What is being asked:
Can you pull out, word for word, the rows from the line containing "98) in the screenshot?" through the line containing "(1464, 19).", including both of those lines?

Entries provided:
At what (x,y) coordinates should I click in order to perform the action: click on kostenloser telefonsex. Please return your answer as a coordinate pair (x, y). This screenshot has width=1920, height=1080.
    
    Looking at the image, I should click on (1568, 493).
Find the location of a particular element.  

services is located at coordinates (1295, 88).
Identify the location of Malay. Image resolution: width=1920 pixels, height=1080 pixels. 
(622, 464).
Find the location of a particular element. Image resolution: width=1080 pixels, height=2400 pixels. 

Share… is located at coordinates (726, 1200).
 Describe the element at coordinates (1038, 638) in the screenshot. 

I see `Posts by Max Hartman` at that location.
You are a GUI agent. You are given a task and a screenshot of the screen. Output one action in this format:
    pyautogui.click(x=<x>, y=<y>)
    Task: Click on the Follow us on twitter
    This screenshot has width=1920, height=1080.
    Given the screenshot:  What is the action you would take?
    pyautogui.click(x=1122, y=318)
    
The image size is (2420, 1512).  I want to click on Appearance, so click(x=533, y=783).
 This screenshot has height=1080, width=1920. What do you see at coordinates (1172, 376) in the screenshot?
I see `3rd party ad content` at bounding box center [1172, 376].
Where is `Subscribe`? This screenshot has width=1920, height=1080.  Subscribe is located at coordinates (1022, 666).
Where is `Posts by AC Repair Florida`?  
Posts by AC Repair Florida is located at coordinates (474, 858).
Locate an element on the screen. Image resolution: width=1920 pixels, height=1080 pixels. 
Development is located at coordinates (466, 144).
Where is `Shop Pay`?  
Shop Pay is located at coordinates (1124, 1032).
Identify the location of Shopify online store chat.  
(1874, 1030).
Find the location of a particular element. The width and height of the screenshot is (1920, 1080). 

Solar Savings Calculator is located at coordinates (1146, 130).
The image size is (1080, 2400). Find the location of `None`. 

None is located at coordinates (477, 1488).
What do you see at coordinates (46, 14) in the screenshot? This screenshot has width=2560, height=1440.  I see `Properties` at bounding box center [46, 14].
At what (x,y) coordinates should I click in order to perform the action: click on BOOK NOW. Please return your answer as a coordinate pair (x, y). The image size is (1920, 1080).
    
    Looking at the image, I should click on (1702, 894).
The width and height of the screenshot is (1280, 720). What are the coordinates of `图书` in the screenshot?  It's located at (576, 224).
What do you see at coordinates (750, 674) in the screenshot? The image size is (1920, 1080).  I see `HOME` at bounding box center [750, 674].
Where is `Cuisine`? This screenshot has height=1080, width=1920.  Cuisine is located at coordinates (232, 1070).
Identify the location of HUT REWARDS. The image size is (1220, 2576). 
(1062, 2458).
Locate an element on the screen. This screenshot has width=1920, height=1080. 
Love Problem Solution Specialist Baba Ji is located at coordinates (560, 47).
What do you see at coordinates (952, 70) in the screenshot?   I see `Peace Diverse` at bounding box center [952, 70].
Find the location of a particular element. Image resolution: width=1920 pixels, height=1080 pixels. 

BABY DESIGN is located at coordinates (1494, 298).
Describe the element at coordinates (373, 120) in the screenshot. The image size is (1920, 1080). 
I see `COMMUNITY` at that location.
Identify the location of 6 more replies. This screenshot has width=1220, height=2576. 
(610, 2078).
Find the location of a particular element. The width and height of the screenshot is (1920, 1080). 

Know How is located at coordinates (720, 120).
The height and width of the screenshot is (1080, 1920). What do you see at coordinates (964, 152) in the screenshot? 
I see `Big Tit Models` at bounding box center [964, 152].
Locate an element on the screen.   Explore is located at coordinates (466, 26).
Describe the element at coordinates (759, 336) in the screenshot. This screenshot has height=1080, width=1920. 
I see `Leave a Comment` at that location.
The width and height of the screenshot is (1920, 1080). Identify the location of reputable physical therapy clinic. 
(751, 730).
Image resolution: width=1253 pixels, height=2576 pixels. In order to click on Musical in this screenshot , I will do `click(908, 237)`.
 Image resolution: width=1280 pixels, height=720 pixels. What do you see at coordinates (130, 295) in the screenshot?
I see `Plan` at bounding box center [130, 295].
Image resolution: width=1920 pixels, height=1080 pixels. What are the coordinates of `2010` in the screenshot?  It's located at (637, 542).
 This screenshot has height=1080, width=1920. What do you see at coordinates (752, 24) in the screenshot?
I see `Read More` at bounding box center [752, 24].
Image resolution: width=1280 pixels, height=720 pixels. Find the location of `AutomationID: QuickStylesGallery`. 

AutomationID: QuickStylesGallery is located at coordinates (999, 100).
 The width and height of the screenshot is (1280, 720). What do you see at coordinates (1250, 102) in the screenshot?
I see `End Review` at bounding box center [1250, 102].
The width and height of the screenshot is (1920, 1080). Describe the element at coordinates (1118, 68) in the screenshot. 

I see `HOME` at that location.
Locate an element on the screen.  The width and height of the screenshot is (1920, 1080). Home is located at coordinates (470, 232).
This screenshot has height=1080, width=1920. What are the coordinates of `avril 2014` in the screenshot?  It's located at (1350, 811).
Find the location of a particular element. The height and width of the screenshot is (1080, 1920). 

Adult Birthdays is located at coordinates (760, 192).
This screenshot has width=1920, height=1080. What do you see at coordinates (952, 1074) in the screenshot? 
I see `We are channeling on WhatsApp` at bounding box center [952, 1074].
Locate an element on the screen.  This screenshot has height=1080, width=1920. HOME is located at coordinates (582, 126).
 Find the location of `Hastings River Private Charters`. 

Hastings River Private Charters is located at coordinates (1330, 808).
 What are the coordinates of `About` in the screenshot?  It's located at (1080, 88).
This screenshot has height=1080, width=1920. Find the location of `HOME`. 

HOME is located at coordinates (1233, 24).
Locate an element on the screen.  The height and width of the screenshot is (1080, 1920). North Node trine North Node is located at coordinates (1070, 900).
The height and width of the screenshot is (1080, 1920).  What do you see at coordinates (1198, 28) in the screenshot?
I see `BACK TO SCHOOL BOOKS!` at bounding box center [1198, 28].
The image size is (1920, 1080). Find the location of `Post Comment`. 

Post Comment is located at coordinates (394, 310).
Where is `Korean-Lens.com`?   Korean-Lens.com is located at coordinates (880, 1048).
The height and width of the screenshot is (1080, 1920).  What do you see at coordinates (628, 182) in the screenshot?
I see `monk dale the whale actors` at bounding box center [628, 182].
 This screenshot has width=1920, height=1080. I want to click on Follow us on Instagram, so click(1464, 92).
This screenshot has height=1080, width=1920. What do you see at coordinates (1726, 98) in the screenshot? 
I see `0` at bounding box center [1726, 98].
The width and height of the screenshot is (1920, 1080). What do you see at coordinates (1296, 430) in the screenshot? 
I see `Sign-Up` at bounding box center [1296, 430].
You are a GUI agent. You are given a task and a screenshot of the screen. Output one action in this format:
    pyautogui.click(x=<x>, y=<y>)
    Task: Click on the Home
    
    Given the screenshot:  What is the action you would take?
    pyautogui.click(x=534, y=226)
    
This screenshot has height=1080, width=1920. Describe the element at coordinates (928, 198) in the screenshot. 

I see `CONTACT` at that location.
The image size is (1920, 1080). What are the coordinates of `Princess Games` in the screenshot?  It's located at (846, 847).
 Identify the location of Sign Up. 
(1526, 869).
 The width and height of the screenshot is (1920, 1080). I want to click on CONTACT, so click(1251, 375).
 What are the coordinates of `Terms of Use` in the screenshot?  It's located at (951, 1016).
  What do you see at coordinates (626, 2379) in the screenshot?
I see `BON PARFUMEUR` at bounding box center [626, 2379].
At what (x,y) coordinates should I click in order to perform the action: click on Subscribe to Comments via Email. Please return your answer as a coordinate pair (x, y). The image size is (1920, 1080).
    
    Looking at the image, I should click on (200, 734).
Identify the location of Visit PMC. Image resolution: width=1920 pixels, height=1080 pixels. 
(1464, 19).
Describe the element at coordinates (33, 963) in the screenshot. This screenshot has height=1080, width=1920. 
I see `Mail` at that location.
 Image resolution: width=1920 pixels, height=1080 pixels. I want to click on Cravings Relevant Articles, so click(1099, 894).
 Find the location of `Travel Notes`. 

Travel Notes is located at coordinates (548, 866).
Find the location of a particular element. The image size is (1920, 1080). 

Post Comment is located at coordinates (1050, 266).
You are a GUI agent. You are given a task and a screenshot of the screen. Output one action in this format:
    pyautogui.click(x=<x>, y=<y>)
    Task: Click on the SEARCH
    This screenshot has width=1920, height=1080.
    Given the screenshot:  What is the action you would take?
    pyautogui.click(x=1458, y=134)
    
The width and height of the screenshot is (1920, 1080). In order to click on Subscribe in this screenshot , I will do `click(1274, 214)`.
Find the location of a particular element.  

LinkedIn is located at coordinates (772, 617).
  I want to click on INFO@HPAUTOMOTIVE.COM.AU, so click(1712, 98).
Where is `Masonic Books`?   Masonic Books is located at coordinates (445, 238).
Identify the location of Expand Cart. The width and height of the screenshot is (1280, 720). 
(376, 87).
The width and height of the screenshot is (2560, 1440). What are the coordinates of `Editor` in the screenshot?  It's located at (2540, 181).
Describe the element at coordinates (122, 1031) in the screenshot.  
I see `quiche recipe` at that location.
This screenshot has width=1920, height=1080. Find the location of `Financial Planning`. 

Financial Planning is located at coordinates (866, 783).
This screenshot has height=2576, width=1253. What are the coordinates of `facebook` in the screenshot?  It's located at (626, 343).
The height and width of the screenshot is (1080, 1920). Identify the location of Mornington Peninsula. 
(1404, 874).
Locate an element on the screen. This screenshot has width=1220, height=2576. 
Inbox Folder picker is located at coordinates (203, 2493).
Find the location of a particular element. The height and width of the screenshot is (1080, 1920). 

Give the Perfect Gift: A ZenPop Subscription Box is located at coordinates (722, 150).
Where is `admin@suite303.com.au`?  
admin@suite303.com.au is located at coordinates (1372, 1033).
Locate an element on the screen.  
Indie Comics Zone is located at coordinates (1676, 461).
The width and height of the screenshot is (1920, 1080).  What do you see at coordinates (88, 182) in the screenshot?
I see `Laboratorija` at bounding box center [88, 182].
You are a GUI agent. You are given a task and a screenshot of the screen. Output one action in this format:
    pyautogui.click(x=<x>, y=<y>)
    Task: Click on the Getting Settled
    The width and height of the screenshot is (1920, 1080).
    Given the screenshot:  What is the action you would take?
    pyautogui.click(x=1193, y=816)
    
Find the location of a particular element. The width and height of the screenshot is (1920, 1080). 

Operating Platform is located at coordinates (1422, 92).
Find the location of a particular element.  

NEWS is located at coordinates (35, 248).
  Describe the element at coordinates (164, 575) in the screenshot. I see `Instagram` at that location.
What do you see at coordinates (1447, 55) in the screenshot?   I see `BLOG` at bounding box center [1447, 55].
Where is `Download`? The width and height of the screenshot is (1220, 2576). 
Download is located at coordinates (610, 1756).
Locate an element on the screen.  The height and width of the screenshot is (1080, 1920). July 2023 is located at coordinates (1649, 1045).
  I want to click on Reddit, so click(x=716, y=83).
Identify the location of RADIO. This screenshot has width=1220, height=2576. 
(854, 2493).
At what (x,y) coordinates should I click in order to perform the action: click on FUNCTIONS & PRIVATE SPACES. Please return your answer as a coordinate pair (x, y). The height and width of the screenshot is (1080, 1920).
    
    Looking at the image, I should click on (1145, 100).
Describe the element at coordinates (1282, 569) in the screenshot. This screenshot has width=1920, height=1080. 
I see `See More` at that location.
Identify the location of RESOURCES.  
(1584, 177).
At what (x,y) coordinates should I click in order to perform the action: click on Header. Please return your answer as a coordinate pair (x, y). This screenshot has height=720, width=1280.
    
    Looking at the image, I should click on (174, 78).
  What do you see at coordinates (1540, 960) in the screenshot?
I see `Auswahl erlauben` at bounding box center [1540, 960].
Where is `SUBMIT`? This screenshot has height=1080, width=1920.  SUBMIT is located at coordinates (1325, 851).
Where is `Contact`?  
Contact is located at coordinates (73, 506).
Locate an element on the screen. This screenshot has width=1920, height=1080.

Written answer:
This screenshot has height=1080, width=1920. What do you see at coordinates (1726, 98) in the screenshot? 
I see `0` at bounding box center [1726, 98].
The width and height of the screenshot is (1920, 1080). What do you see at coordinates (1296, 430) in the screenshot? 
I see `Sign-Up` at bounding box center [1296, 430].
You are a GUI agent. You are given a task and a screenshot of the screen. Output one action in this format:
    pyautogui.click(x=<x>, y=<y>)
    Task: Click on the Home
    
    Given the screenshot:  What is the action you would take?
    pyautogui.click(x=534, y=226)
    
This screenshot has height=1080, width=1920. Describe the element at coordinates (928, 198) in the screenshot. 

I see `CONTACT` at that location.
The image size is (1920, 1080). What are the coordinates of `Princess Games` in the screenshot?  It's located at (846, 847).
 Identify the location of Sign Up. 
(1526, 869).
 The width and height of the screenshot is (1920, 1080). I want to click on CONTACT, so click(1251, 375).
 What are the coordinates of `Terms of Use` in the screenshot?  It's located at (951, 1016).
  What do you see at coordinates (626, 2379) in the screenshot?
I see `BON PARFUMEUR` at bounding box center [626, 2379].
At what (x,y) coordinates should I click in order to perform the action: click on Subscribe to Comments via Email. Please return your answer as a coordinate pair (x, y). The image size is (1920, 1080).
    
    Looking at the image, I should click on (200, 734).
Identify the location of Visit PMC. Image resolution: width=1920 pixels, height=1080 pixels. 
(1464, 19).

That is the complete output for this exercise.